SAN FRANCISCO/BEIJING (Reuters) - Qualcomm Inc has agreed to pay a fine of $975 million, the largest in China’s corporate history, ending a 14-month government investigation into anti-competitive practices.
The deal - the details of which were first reported by Reuters on Monday - also requires Qualcomm to lower its royalty rates on patents used in China, likely helping local smartphone makers such as Xiaomi Technology Co Ltd [XTC.UL] and Huawei Technologies Co Ltd [HWT.UL].
Qualcomm said the agreement removes a major source of concern for its investors, sending shares of the San Diego-based chipmaker up 2.8 percent to $69 in after-hours trading.
China’s expanding high-speed 4G network is driving demand for smartphones with leading-edge technology, but Qualcomm’s opportunities have been clouded by the antitrust probe, which has also contributed to problems in collecting royalty payments from device makers.
Qualcomm said in a statement on Monday it would not contest the National Development and Reform Commission’s (NDRC) finding that it violated an antitrust law.
Asked whether the resolution in China could affect the outcome of ongoing antitrust probes into Qualcomm in Europe and the United States, Qualcomm President Derek Aberle said, “We fully respect their authority, but we don’t believe it’s likely that other agencies will necessarily meet similar conclusions.”
The U.S. firm cut its full-year earnings estimate, putting the cost of the fine at about 58 cents per share, but it raised the lower end of its revenue forecast slightly.
“It removes a significant source of uncertainly from our business and positions our licensing group to really participate in the full growth of the wireless market in China,” CEO Steve Mollenkopf said in a phone interview. “It’s something we’re happy is over.”
Discussions in Beijing over one of the most contentious cases under China’s 2008 anti-monopoly law had intensified in recent weeks, culminating in meetings between Qualcomm senior executives and the NDRC on Friday.
Xu Kunlin, head of the NDRC’s anti-monopoly bureau, said the $975 million fine - equal to 8 percent of Qualcomm’s 2013 sales in China - was less than the 10 percent of sales maximum allowed under Chinese law because Qualcomm fully cooperated with investigators.
“Issuing the fine was not our primary purpose,” Xu told reporters on Tuesday, according to a Sina.com live-blog of his remarks. “Our purpose was to restore orderly, free-market competition. Qualcomm’s practices had stifled innovation.”
Under the terms of the agreement, Qualcomm will offer licenses to its current 3G and 4G essential Chinese patents, widely used by Chinese device makers, separately from other patents. For companies opting for the new agreement, which applies to phones sold for use in China, Qualcomm will calculate royalties based on 65 percent of the phone’s selling price, instead of on the whole price.
Some on Wall Street have speculated that even limited concessions made to Qualcomm’s licensing business in China could affect the technology company’s licensing deals elsewhere.

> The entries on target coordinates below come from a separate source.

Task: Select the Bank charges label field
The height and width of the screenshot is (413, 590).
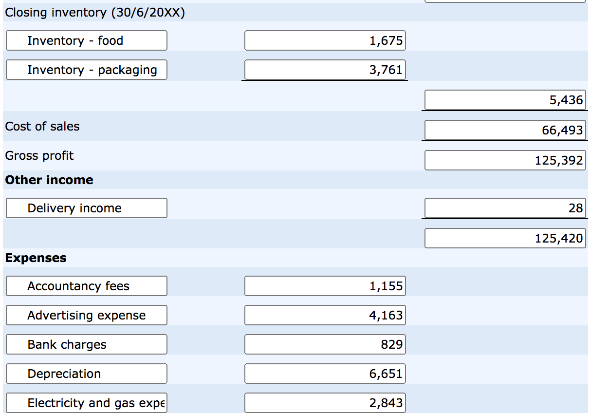Action: click(x=87, y=344)
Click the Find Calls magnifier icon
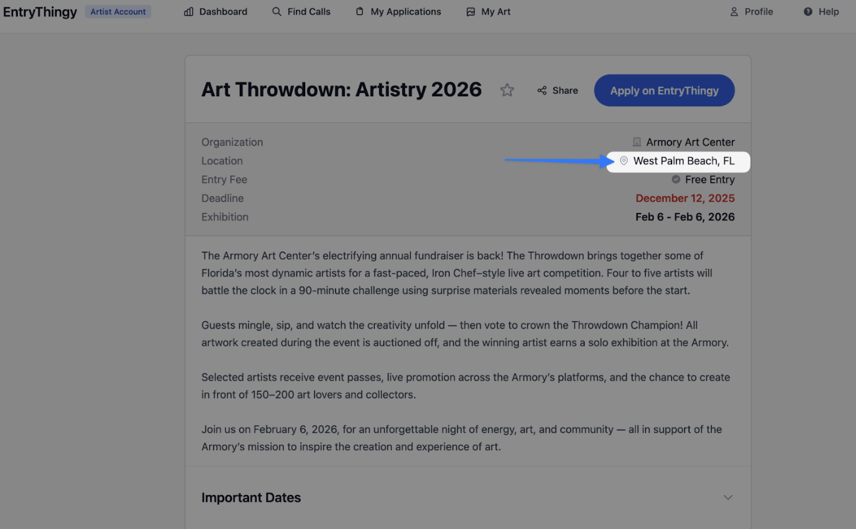The height and width of the screenshot is (529, 856). click(x=277, y=12)
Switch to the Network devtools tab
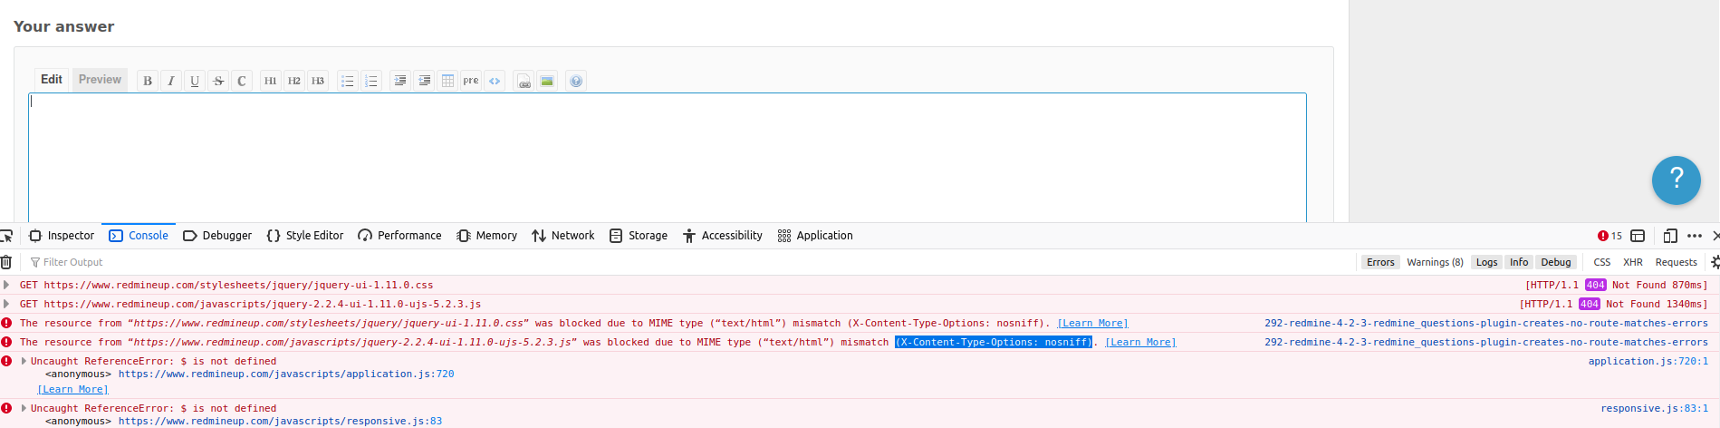1720x428 pixels. 563,236
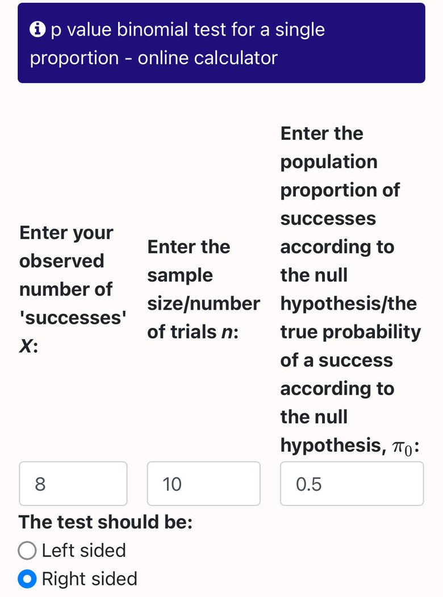Click the italic X in successes label
Screen dimensions: 443x597
click(26, 346)
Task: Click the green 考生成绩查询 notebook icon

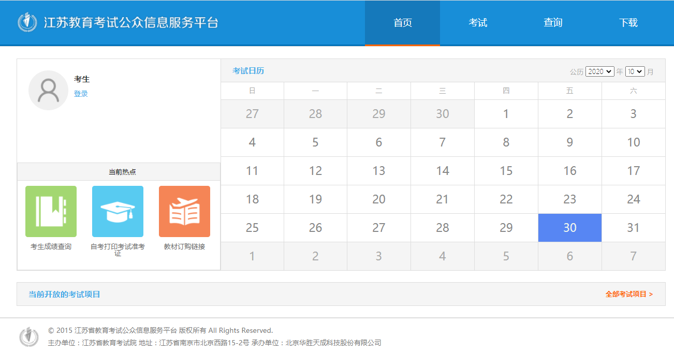Action: [51, 211]
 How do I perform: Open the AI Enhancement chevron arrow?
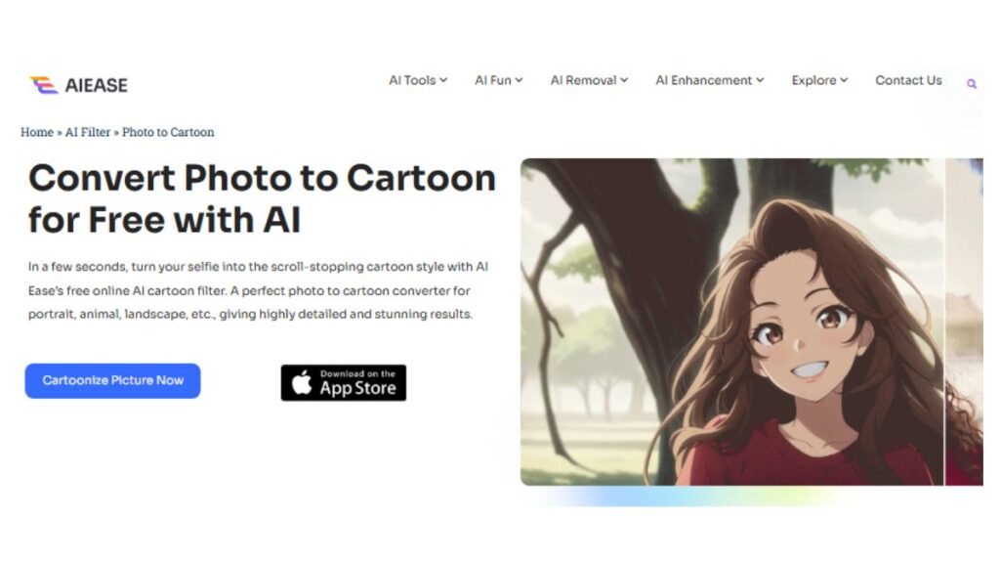tap(760, 80)
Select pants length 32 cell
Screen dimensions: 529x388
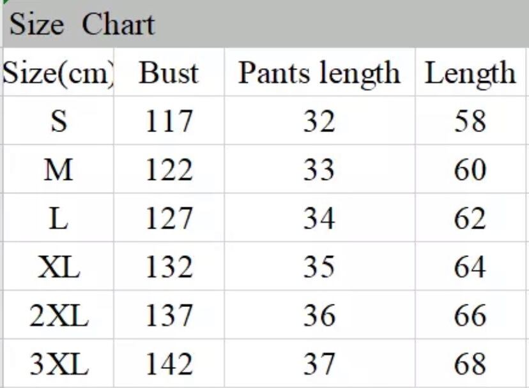coord(319,121)
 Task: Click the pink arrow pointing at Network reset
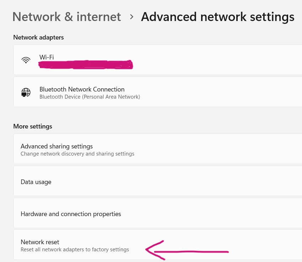187,250
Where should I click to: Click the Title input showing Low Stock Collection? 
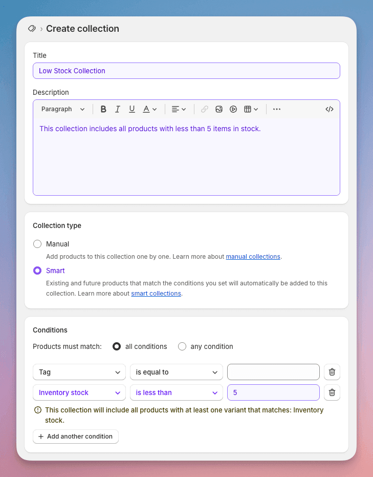coord(186,71)
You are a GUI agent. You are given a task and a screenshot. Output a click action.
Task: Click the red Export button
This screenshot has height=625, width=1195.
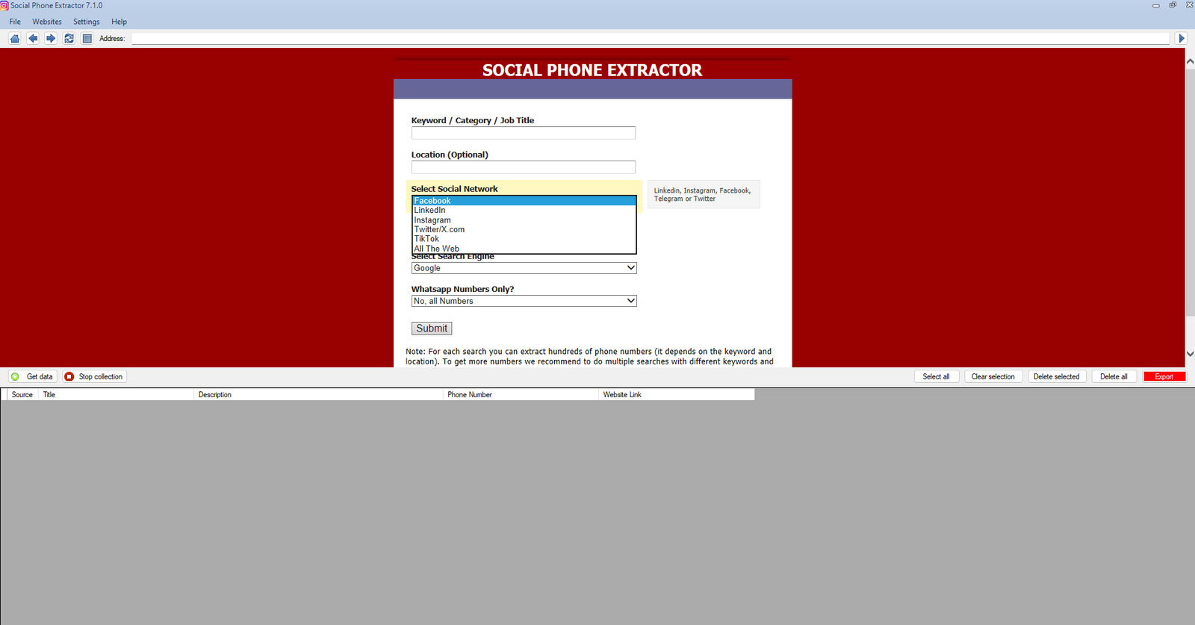pos(1164,377)
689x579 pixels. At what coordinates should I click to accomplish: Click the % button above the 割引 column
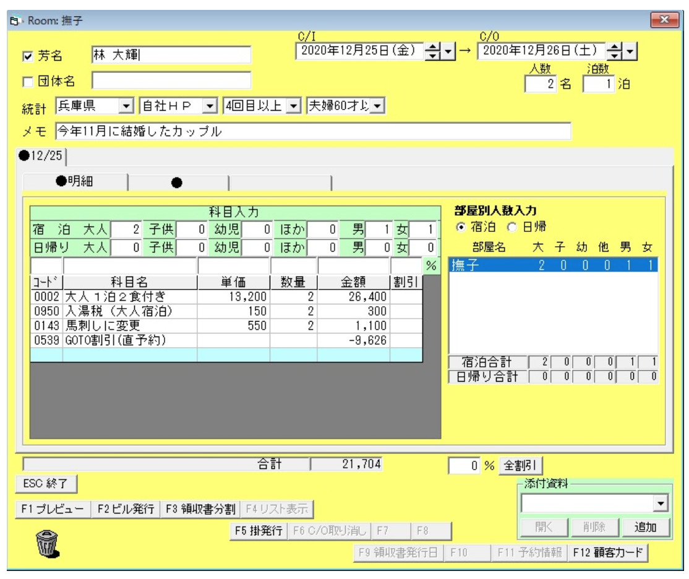[431, 265]
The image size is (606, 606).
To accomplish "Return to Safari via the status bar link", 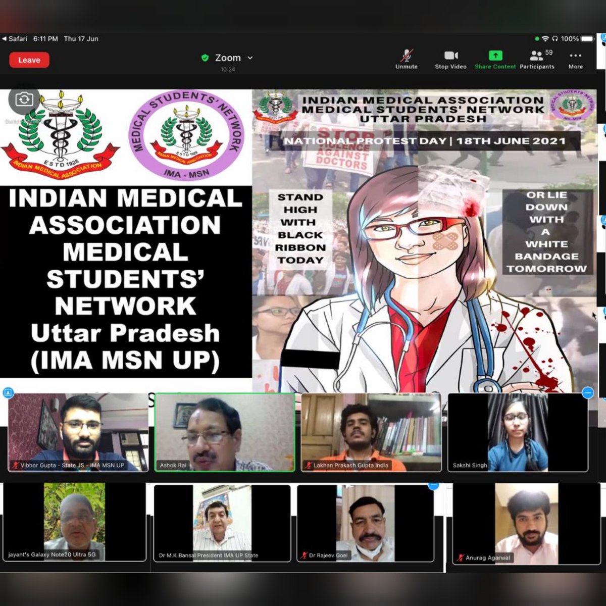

“That’s the first time I’ve ever seen them in writing agree to that and it begs the question of why 65 percent is the right number in China and it’s not the right number everywhere,” said Bernstein analyst Stacy Rasgon.
As a result of the fine, Qualcomm said it now expects full-year earnings per share of $3.56-$3.76 for fiscal 2015, compared with a prior forecast of $4.04-$4.34. It raised its fiscal 2015 revenue forecast to $26.3-$28 billion, slightly raising the lower end of its previous forecast of $26-$28 billion.
Excluding the cost of the fine and other one-time items, Qualcomm forecast earnings of $4.85-$5.05 per share, raising the lower end of its previous forecast of $4.75-$5.05. On that basis, analysts had expected $4.96 per share, on average, according to Thomson Reuters I/B/E/S.
Qualcomm is one of several overseas companies, including Microsoft Corp, to come under investigation in China for allegedly anti-competitive practises.